[Dataset records]
**********
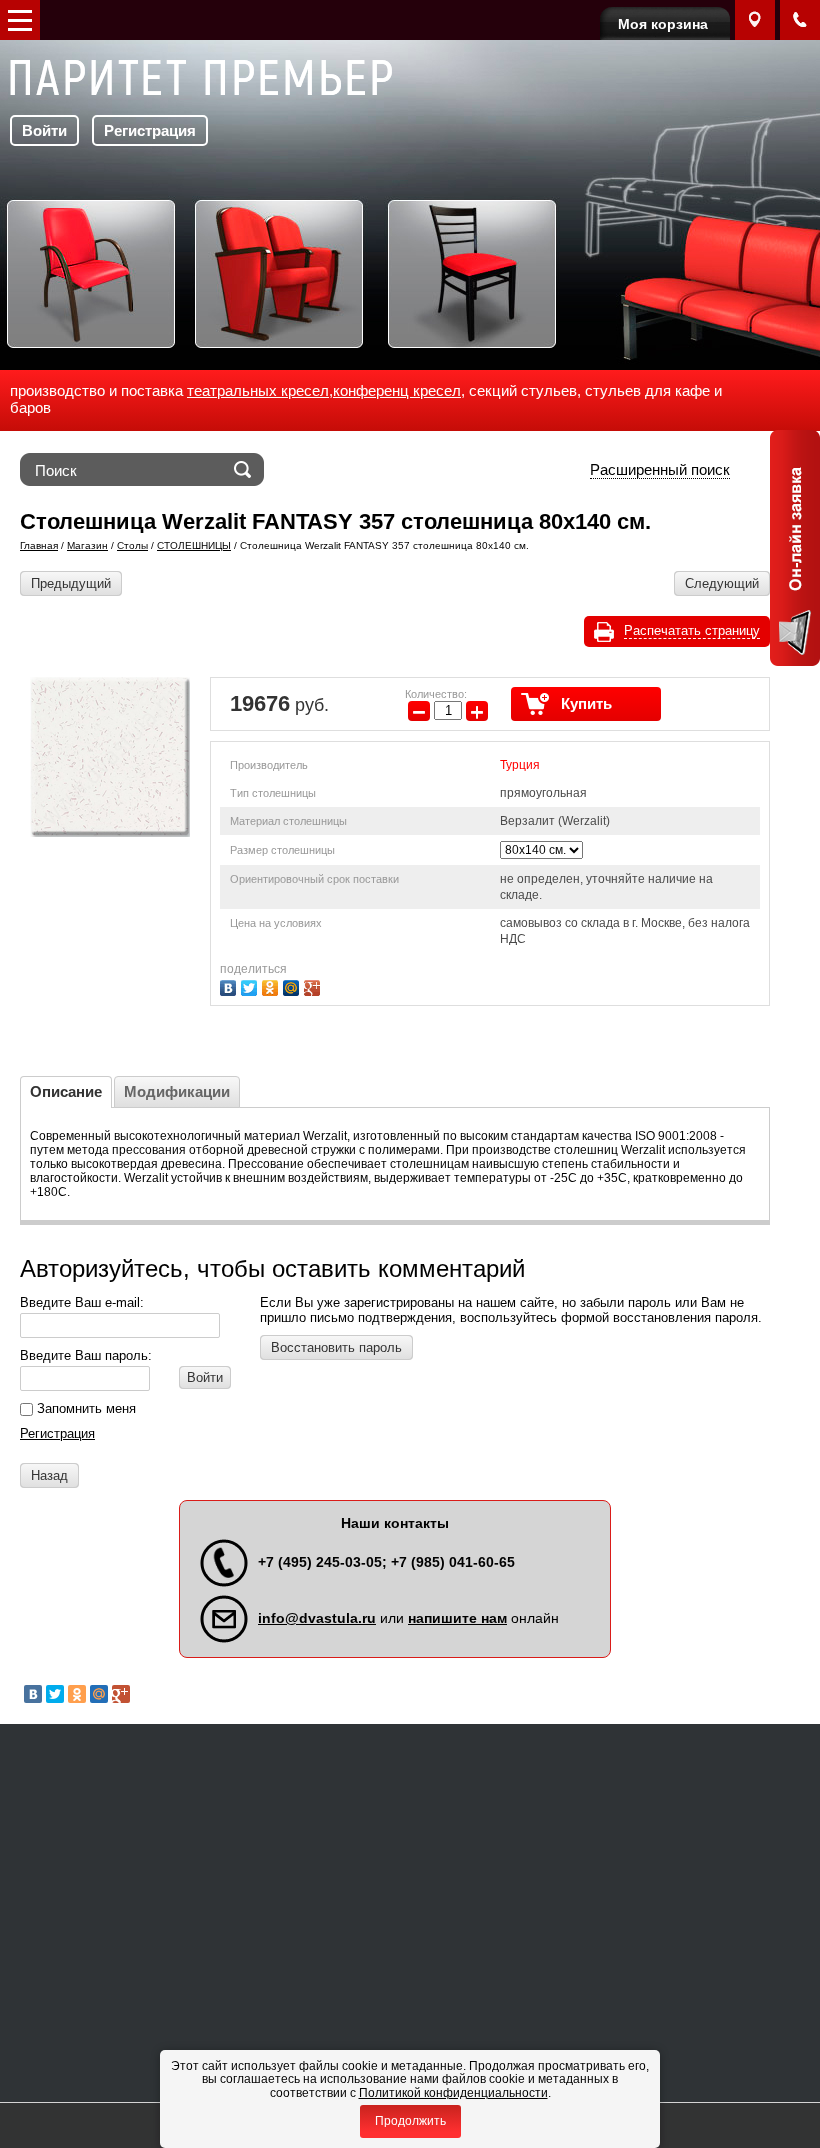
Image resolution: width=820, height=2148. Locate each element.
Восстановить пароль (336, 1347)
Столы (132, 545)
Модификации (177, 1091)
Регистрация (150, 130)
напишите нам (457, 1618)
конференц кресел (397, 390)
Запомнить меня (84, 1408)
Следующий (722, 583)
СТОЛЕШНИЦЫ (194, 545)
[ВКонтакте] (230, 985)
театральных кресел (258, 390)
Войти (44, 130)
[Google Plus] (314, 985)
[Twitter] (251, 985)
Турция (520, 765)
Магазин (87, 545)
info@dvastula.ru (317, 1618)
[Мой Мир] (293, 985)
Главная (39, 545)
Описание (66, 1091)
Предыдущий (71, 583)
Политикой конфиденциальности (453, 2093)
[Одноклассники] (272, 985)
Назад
**********
## To do
Keep only the lines from the one containing "напишите нам (457, 1618)" through the final line of the records, and transcribe them exactly.

## Reply to the task
напишите нам (457, 1618)
конференц кресел (397, 390)
Запомнить меня (84, 1408)
Следующий (722, 583)
СТОЛЕШНИЦЫ (194, 545)
[ВКонтакте] (230, 985)
театральных кресел (258, 390)
Войти (44, 130)
[Google Plus] (314, 985)
[Twitter] (251, 985)
Турция (520, 765)
Магазин (87, 545)
info@dvastula.ru (317, 1618)
[Мой Мир] (293, 985)
Главная (39, 545)
Описание (66, 1091)
Предыдущий (71, 583)
Политикой конфиденциальности (453, 2093)
[Одноклассники] (272, 985)
Назад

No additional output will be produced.